■ **TASK ITEM**:
Your task is to print each entry exactly as written.

■ **GIVEN RECORDS**:
Start of Block

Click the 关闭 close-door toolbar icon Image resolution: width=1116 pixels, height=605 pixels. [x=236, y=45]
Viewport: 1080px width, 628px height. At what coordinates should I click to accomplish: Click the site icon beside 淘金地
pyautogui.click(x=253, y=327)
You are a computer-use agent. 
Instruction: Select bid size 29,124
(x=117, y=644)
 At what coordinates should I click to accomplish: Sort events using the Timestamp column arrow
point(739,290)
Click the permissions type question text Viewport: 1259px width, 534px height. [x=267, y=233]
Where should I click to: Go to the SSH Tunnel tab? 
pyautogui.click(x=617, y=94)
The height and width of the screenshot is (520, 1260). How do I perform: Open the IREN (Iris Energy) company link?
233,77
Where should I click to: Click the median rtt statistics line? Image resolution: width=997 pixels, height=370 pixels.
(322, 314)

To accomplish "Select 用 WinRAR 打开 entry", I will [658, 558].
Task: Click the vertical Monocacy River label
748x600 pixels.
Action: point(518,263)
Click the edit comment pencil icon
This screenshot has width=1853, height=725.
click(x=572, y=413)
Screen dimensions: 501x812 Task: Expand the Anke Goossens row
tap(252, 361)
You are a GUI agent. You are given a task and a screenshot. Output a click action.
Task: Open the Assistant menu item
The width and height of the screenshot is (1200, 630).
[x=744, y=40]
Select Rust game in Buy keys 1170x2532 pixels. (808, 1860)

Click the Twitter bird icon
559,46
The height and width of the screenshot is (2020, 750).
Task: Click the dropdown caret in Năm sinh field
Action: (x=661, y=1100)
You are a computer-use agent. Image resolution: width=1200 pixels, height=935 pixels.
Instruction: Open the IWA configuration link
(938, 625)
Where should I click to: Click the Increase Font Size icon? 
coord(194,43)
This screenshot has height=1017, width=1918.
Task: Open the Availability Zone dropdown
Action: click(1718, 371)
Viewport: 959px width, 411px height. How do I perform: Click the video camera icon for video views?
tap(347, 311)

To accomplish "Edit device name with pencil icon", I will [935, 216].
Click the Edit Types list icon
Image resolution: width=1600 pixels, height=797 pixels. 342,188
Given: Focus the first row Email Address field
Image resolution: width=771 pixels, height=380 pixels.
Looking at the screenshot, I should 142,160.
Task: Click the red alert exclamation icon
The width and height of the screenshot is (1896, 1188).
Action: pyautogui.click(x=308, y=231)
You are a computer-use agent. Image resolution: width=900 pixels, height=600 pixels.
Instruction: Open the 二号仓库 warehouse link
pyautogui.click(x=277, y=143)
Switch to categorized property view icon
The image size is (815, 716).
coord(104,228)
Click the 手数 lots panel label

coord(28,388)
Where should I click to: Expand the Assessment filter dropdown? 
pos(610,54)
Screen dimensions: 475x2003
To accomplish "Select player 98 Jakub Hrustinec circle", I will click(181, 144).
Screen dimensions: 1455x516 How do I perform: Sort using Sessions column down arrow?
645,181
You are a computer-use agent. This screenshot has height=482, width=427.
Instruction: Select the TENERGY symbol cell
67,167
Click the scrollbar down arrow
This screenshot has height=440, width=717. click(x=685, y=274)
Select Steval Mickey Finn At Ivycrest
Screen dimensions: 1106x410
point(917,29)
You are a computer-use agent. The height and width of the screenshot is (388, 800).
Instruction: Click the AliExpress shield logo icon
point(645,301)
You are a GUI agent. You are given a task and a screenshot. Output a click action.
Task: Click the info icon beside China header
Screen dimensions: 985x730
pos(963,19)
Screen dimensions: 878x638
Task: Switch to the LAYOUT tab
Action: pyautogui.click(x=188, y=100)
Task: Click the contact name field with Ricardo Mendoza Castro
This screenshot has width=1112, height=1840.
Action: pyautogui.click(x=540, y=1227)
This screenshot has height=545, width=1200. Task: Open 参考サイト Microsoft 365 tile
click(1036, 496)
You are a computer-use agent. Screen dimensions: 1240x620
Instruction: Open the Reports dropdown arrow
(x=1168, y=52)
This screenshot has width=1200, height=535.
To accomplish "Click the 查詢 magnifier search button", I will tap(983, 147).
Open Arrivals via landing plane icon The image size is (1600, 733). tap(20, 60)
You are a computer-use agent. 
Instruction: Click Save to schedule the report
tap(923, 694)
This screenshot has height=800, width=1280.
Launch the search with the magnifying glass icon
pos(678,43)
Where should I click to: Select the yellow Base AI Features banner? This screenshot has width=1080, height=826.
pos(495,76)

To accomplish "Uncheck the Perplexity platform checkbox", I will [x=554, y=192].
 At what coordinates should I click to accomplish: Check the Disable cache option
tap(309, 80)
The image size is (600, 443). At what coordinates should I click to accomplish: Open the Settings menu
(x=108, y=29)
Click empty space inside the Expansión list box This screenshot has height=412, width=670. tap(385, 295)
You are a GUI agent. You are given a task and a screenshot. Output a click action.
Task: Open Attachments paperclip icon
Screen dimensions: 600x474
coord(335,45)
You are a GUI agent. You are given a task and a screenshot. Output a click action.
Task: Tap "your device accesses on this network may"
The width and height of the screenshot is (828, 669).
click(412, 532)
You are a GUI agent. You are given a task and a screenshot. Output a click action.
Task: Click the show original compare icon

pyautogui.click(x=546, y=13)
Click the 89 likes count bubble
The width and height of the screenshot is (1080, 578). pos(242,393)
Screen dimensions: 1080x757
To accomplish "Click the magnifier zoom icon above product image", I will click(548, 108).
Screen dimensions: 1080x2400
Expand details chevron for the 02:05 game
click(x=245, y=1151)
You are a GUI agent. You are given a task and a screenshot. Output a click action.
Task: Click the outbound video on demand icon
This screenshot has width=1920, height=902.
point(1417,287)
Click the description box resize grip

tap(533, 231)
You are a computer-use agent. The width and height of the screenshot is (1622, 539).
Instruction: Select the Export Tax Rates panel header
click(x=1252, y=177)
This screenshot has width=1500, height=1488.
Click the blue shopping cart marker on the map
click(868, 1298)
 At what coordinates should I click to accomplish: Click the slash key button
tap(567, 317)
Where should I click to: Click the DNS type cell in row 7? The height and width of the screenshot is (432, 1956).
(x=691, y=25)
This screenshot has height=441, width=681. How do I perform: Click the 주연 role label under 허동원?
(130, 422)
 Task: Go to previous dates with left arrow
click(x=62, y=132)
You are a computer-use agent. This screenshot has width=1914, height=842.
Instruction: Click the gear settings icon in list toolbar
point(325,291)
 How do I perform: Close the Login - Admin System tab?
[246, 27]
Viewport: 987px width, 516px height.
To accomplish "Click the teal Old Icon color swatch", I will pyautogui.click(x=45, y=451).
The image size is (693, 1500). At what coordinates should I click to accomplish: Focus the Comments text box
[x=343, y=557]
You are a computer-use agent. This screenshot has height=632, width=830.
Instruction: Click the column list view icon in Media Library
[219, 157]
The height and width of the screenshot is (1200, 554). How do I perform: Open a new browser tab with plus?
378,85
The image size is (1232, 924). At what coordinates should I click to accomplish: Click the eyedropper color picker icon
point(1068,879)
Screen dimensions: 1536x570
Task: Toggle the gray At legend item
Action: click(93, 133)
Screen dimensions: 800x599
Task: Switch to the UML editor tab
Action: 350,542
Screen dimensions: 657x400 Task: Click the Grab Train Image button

End of Block

■ **ANSWER FOR THIS EXERCISE**:
Click the 关闭 close-door toolbar icon Image resolution: width=1116 pixels, height=605 pixels. [x=236, y=45]
Viewport: 1080px width, 628px height. At what coordinates should I click to accomplish: Click the site icon beside 淘金地
pyautogui.click(x=253, y=327)
You are a computer-use agent. 
Instruction: Select bid size 29,124
(x=117, y=644)
 At what coordinates should I click to accomplish: Sort events using the Timestamp column arrow
point(739,290)
Click the permissions type question text Viewport: 1259px width, 534px height. [x=267, y=233]
Where should I click to: Go to the SSH Tunnel tab? 
pyautogui.click(x=617, y=94)
The height and width of the screenshot is (520, 1260). How do I perform: Open the IREN (Iris Energy) company link?
233,77
Where should I click to: Click the median rtt statistics line? Image resolution: width=997 pixels, height=370 pixels.
(322, 314)

To accomplish "Select 用 WinRAR 打开 entry", I will [658, 558].
Task: Click the vertical Monocacy River label
748x600 pixels.
Action: point(518,263)
Click the edit comment pencil icon
This screenshot has width=1853, height=725.
click(x=572, y=413)
Screen dimensions: 501x812 Task: Expand the Anke Goossens row
tap(252, 361)
You are a GUI agent. You are given a task and a screenshot. Output a click action.
Task: Open the Assistant menu item
The width and height of the screenshot is (1200, 630).
[x=744, y=40]
Select Rust game in Buy keys 1170x2532 pixels. (808, 1860)

Click the Twitter bird icon
559,46
The height and width of the screenshot is (2020, 750).
Task: Click the dropdown caret in Năm sinh field
Action: (x=661, y=1100)
You are a computer-use agent. Image resolution: width=1200 pixels, height=935 pixels.
Instruction: Open the IWA configuration link
(938, 625)
Where should I click to: Click the Increase Font Size icon? 
coord(194,43)
This screenshot has height=1017, width=1918.
Task: Open the Availability Zone dropdown
Action: click(1718, 371)
Viewport: 959px width, 411px height. How do I perform: Click the video camera icon for video views?
tap(347, 311)

To accomplish "Edit device name with pencil icon", I will [935, 216].
Click the Edit Types list icon
Image resolution: width=1600 pixels, height=797 pixels. 342,188
Given: Focus the first row Email Address field
Image resolution: width=771 pixels, height=380 pixels.
Looking at the screenshot, I should 142,160.
Task: Click the red alert exclamation icon
The width and height of the screenshot is (1896, 1188).
Action: pyautogui.click(x=308, y=231)
You are a computer-use agent. Image resolution: width=900 pixels, height=600 pixels.
Instruction: Open the 二号仓库 warehouse link
pyautogui.click(x=277, y=143)
Switch to categorized property view icon
The image size is (815, 716).
coord(104,228)
Click the 手数 lots panel label

coord(28,388)
Where should I click to: Expand the Assessment filter dropdown? 
pos(610,54)
Screen dimensions: 475x2003
To accomplish "Select player 98 Jakub Hrustinec circle", I will click(181, 144).
Screen dimensions: 1455x516 How do I perform: Sort using Sessions column down arrow?
645,181
You are a computer-use agent. This screenshot has height=482, width=427.
Instruction: Select the TENERGY symbol cell
67,167
Click the scrollbar down arrow
This screenshot has height=440, width=717. click(x=685, y=274)
Select Steval Mickey Finn At Ivycrest
Screen dimensions: 1106x410
point(917,29)
You are a computer-use agent. The height and width of the screenshot is (388, 800).
Instruction: Click the AliExpress shield logo icon
point(645,301)
You are a GUI agent. You are given a task and a screenshot. Output a click action.
Task: Click the info icon beside China header
Screen dimensions: 985x730
pos(963,19)
Screen dimensions: 878x638
Task: Switch to the LAYOUT tab
Action: pyautogui.click(x=188, y=100)
Task: Click the contact name field with Ricardo Mendoza Castro
This screenshot has width=1112, height=1840.
Action: pyautogui.click(x=540, y=1227)
This screenshot has height=545, width=1200. Task: Open 参考サイト Microsoft 365 tile
click(1036, 496)
You are a computer-use agent. Screen dimensions: 1240x620
Instruction: Open the Reports dropdown arrow
(x=1168, y=52)
This screenshot has width=1200, height=535.
To accomplish "Click the 查詢 magnifier search button", I will tap(983, 147).
Open Arrivals via landing plane icon The image size is (1600, 733). tap(20, 60)
You are a computer-use agent. 
Instruction: Click Save to schedule the report
tap(923, 694)
This screenshot has height=800, width=1280.
Launch the search with the magnifying glass icon
pos(678,43)
Where should I click to: Select the yellow Base AI Features banner? This screenshot has width=1080, height=826.
pos(495,76)

To accomplish "Uncheck the Perplexity platform checkbox", I will [x=554, y=192].
 At what coordinates should I click to accomplish: Check the Disable cache option
tap(309, 80)
The image size is (600, 443). At what coordinates should I click to accomplish: Open the Settings menu
(x=108, y=29)
Click empty space inside the Expansión list box This screenshot has height=412, width=670. tap(385, 295)
You are a GUI agent. You are given a task and a screenshot. Output a click action.
Task: Open Attachments paperclip icon
Screen dimensions: 600x474
coord(335,45)
You are a GUI agent. You are given a task and a screenshot. Output a click action.
Task: Tap "your device accesses on this network may"
The width and height of the screenshot is (828, 669).
click(412, 532)
You are a GUI agent. You are given a task and a screenshot. Output a click action.
Task: Click the show original compare icon

pyautogui.click(x=546, y=13)
Click the 89 likes count bubble
The width and height of the screenshot is (1080, 578). pos(242,393)
Screen dimensions: 1080x757
To accomplish "Click the magnifier zoom icon above product image", I will click(548, 108).
Screen dimensions: 1080x2400
Expand details chevron for the 02:05 game
click(x=245, y=1151)
You are a GUI agent. You are given a task and a screenshot. Output a click action.
Task: Click the outbound video on demand icon
This screenshot has width=1920, height=902.
point(1417,287)
Click the description box resize grip

tap(533, 231)
You are a computer-use agent. The width and height of the screenshot is (1622, 539).
Instruction: Select the Export Tax Rates panel header
click(x=1252, y=177)
This screenshot has width=1500, height=1488.
Click the blue shopping cart marker on the map
click(868, 1298)
 At what coordinates should I click to accomplish: Click the slash key button
tap(567, 317)
Where should I click to: Click the DNS type cell in row 7? The height and width of the screenshot is (432, 1956).
(x=691, y=25)
This screenshot has height=441, width=681. How do I perform: Click the 주연 role label under 허동원?
(130, 422)
 Task: Go to previous dates with left arrow
click(x=62, y=132)
You are a computer-use agent. This screenshot has width=1914, height=842.
Instruction: Click the gear settings icon in list toolbar
point(325,291)
 How do I perform: Close the Login - Admin System tab?
[246, 27]
Viewport: 987px width, 516px height.
To accomplish "Click the teal Old Icon color swatch", I will pyautogui.click(x=45, y=451).
The image size is (693, 1500). At what coordinates should I click to accomplish: Focus the Comments text box
[x=343, y=557]
You are a computer-use agent. This screenshot has height=632, width=830.
Instruction: Click the column list view icon in Media Library
[219, 157]
The height and width of the screenshot is (1200, 554). How do I perform: Open a new browser tab with plus?
378,85
The image size is (1232, 924). At what coordinates should I click to accomplish: Click the eyedropper color picker icon
point(1068,879)
Screen dimensions: 1536x570
Task: Toggle the gray At legend item
Action: click(93, 133)
Screen dimensions: 800x599
Task: Switch to the UML editor tab
Action: 350,542
Screen dimensions: 657x400 Task: Click the Grab Train Image button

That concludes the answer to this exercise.